Salen a la luz numerosos casos de mujeres norcoreanas que desde hace años han creado una industria sumergida para subsistir a la precariedad y las condiciones de vida impuestas por parte de la dictadura. Forbes publica un extenso artículo dando voz a las mujeres que viviendo en situaciones muy precarias han conseguido sobrevivir gracias a su astucia por crear negocios a escondidas de la vigilancia de la dictadura.

Miles de mujeres norcoreanas han desarrollado un negocio del mercado negro a escondidas de las autoridades, llenando el vacío dejado por un estado en bancarrota. Con el tiempo, surgieron como una nueva clase empresarial, impulsando la expansión de los mercados, asumiendo la responsabilidad de alimentar a la sociedad norcoreana y desafiando los roles de género tradicionales en el proceso.

También tenían muchas más probabilidades de desertar: el 80,7 % de los norcoreanos que llegaron a Corea del Sur en 2019 eran mujeres en comparación con solo el 12,2 % en 1998, según el gobierno de Corea del Sur, lo que les hace desproporcionadamente responsables de las remesas enviadas por personas en Corea del Sur. China y Corea del Sur, de los que dependen muchas familias norcoreanas.

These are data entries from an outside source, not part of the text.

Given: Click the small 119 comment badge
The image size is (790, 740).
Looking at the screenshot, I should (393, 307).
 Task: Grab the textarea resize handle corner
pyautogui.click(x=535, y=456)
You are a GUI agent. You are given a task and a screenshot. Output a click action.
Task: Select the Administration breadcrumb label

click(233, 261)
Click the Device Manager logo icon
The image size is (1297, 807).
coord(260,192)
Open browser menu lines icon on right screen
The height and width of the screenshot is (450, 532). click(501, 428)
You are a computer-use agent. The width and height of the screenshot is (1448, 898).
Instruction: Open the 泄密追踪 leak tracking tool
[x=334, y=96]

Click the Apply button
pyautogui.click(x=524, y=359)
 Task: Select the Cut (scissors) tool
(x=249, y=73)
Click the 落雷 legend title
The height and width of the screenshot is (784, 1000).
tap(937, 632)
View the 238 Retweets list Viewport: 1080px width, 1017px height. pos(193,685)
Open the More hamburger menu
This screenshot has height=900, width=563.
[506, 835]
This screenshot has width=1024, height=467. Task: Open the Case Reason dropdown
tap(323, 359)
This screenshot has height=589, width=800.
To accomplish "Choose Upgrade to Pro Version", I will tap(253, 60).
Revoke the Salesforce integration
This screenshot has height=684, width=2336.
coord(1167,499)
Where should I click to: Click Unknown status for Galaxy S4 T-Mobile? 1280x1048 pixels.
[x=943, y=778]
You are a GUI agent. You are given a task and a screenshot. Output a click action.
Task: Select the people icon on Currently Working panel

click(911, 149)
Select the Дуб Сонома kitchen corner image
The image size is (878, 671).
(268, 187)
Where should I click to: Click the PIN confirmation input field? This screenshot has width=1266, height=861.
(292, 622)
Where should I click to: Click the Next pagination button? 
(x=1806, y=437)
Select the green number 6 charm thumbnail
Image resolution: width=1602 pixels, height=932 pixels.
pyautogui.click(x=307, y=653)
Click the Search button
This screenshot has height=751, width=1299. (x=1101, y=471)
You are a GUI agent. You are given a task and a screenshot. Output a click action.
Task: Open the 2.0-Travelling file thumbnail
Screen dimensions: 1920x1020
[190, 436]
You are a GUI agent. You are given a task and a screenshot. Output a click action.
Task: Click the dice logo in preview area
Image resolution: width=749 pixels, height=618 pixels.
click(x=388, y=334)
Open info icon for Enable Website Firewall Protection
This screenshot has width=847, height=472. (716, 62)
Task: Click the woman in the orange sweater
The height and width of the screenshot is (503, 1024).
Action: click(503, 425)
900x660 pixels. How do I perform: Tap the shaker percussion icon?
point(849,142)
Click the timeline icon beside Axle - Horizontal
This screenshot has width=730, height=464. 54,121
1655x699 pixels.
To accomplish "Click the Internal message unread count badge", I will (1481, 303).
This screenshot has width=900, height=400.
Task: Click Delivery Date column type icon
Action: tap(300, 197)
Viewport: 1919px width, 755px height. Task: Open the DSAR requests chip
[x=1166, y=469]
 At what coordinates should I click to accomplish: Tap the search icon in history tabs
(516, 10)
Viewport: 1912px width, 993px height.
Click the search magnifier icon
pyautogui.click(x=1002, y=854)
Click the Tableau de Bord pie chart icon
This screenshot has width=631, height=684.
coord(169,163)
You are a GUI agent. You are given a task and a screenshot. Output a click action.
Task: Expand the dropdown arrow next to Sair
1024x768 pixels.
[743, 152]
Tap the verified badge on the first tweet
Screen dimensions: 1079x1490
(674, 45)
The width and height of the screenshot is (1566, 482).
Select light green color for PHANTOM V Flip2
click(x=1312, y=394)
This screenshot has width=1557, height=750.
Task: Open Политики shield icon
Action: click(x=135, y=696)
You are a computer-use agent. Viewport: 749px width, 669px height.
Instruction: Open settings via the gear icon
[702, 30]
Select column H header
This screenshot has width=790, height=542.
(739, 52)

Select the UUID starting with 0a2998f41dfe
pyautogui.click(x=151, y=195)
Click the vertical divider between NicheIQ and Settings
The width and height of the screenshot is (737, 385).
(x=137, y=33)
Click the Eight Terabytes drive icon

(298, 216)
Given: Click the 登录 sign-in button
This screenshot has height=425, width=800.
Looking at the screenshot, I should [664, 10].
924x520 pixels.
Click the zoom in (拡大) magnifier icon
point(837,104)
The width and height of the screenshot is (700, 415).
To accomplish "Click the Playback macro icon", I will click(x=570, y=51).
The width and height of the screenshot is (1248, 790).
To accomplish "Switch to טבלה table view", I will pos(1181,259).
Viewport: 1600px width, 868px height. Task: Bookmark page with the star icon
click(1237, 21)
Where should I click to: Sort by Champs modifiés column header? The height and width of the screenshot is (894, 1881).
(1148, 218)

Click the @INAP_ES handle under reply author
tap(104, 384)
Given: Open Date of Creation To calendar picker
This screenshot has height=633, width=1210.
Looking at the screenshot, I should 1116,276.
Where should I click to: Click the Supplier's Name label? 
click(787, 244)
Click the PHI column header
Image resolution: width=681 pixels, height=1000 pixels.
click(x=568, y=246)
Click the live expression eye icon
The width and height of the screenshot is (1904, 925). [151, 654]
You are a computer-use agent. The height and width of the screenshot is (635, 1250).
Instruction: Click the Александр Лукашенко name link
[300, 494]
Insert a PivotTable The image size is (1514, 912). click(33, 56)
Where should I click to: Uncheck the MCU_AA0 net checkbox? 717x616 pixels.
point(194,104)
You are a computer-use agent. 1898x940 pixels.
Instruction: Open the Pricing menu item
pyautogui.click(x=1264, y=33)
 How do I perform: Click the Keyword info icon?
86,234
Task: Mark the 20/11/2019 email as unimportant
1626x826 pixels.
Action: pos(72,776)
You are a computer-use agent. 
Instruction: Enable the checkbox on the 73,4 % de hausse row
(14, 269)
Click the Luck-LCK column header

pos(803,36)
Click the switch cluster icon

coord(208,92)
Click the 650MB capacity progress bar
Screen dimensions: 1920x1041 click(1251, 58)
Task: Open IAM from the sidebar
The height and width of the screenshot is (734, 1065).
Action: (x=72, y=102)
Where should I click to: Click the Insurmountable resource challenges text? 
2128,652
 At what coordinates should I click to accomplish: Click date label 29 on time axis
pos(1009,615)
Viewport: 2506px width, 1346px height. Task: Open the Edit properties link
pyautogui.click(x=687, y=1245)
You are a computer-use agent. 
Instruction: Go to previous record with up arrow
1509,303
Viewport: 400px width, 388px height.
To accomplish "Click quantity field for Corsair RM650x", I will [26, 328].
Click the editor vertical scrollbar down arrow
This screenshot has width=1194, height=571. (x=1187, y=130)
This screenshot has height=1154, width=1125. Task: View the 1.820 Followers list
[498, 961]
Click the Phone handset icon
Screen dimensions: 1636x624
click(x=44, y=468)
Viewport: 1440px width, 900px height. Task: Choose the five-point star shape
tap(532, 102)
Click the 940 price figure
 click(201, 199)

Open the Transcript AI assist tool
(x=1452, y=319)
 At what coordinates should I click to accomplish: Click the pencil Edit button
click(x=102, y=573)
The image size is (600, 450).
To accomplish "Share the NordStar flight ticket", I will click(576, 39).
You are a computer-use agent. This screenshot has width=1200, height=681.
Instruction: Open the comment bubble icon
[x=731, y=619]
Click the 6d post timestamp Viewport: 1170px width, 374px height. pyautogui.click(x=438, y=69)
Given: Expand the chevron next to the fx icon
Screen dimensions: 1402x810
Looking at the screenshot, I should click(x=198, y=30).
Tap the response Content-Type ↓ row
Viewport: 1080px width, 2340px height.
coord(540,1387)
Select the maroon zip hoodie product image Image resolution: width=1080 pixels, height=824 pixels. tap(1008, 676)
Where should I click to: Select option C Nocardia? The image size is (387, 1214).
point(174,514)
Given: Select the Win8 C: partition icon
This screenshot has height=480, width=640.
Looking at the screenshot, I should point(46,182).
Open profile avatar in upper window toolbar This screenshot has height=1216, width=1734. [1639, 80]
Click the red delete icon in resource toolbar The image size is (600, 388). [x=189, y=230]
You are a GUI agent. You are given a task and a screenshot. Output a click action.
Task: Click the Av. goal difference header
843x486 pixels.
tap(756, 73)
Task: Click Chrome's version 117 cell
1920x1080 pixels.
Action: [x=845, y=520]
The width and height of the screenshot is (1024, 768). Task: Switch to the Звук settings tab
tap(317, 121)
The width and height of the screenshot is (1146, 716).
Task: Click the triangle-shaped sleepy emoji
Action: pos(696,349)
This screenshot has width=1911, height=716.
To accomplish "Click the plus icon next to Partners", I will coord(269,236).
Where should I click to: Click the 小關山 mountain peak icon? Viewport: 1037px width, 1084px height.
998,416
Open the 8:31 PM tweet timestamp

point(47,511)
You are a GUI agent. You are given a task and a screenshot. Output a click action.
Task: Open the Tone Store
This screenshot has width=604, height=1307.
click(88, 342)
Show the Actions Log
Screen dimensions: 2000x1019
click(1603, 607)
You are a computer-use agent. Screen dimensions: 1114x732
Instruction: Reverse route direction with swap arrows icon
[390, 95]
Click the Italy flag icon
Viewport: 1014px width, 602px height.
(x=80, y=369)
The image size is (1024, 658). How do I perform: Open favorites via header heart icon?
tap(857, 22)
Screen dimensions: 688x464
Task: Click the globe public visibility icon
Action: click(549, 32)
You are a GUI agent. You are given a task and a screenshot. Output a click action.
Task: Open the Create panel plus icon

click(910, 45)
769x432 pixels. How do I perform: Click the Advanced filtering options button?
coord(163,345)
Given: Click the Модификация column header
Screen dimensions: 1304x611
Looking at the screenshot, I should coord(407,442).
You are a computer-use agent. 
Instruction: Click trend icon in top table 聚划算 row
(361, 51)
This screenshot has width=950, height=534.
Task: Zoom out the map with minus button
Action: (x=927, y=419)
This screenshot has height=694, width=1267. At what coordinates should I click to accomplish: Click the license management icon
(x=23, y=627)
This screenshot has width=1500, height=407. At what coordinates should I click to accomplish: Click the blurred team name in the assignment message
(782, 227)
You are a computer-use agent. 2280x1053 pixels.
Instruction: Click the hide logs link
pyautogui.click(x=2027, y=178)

Privadas de un estatus social y político, incluso aquellas que pueden adquirir grandes cantidades de capital dependen de la “protección” de los funcionarios varones y sus familiares. Aquellas personas que no pueden pagar sobornos o cumplir con las cuotas de efectivo y bienes exigidas por el estado deben realizar trabajos forzados o pueden ser víctimas de abuso sexual a manos de funcionarios depredadores. Es por esto que la investigación apunta que muchas mujeres han accedido a juntarse con maridos miembros del Partido para poder desarrollar su economía en negro a escondidas y poderse ganar la vida y la de sus familias a pesar de los riesgos que corren por hacerlo.